IPSWICH — It cost $7.7 million to purchase part of the original Crane Estate, a land transaction that only comes around "once in a lifetime," and its new owners say they will keep it the way it is.
Lanse Robb, a principal and director of the North Shore for LandVest, a real estate firm, helped the descendants of the well-known Crane family put the large, 284-acre expanse of land off Fox Creek Road up for sale.
Richard T. Crane originally bought 800 acres in 1910 and eventually the family owned 2,100 acres of property there. Since then, the estate has been parceled out. The nonprofit Trustees of Reservations own and preserve the Great House, the 350 acres around it, Castle Hill, and the 680-acre Crane Wildlife Refuge. This includes most of Crane Beach.
Last year, the Trustees succeeded in securing Steep Hill, a 20.5-acre parcel next to Crane Beach and the Grand Allee.
This latest transaction was years in the making. The family has been working for the past two decades on moving on from the estate, but also keeping the land intact "as long as they could," Robb said.

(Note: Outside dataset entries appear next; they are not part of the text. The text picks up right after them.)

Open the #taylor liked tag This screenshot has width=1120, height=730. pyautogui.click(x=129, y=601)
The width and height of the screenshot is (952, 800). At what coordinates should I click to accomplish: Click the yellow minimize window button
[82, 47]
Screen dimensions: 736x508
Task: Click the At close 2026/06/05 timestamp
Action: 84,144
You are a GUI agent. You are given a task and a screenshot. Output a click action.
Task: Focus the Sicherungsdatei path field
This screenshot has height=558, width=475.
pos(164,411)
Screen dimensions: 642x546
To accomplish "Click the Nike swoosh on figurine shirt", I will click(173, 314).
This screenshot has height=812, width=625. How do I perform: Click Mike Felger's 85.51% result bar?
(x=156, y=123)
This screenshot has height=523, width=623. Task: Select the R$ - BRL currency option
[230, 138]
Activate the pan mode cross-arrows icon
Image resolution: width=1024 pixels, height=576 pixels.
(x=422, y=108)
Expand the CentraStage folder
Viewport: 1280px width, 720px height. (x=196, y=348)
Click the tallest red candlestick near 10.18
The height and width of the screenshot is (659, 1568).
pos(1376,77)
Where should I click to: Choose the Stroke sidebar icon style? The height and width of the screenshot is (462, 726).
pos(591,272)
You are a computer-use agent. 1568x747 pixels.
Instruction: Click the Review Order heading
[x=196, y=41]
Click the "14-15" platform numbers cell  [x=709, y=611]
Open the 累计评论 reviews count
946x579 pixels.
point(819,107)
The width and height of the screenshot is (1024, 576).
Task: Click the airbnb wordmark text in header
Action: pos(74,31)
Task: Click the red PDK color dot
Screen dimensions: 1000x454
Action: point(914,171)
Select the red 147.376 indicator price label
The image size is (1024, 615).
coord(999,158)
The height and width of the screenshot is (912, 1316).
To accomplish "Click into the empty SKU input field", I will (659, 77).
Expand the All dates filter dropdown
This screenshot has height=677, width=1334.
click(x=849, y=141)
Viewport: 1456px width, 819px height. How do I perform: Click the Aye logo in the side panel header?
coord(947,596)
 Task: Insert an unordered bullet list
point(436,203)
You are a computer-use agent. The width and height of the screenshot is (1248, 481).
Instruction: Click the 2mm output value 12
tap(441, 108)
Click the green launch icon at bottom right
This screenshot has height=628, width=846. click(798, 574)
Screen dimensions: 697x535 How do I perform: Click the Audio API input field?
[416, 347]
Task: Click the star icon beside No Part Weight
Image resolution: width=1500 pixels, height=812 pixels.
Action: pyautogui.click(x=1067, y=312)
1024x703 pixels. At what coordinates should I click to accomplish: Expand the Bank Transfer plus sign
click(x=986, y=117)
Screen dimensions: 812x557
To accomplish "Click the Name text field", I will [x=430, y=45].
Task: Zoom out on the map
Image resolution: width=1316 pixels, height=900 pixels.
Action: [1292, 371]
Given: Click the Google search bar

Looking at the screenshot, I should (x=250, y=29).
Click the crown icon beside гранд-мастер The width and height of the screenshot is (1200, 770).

The land includes a variety of assets. There are 113 acres of meadows plus 170 acres of salt marshes, according to LandVest's real estate listing.
A mansion built in 1965 stands on a hill, and from there residents can see Castle Hill, Crane Beach and Wingaersheek Beach in Gloucester.
There's also a home for the caretaker — three bedrooms and three bathrooms — plus a 3,000-square-foot barn.
"I've been all over the property," Robb said. "It's one of the most amazing places I've been. It's quite special that it still exists, that you can be in the property and not see anyone for hours."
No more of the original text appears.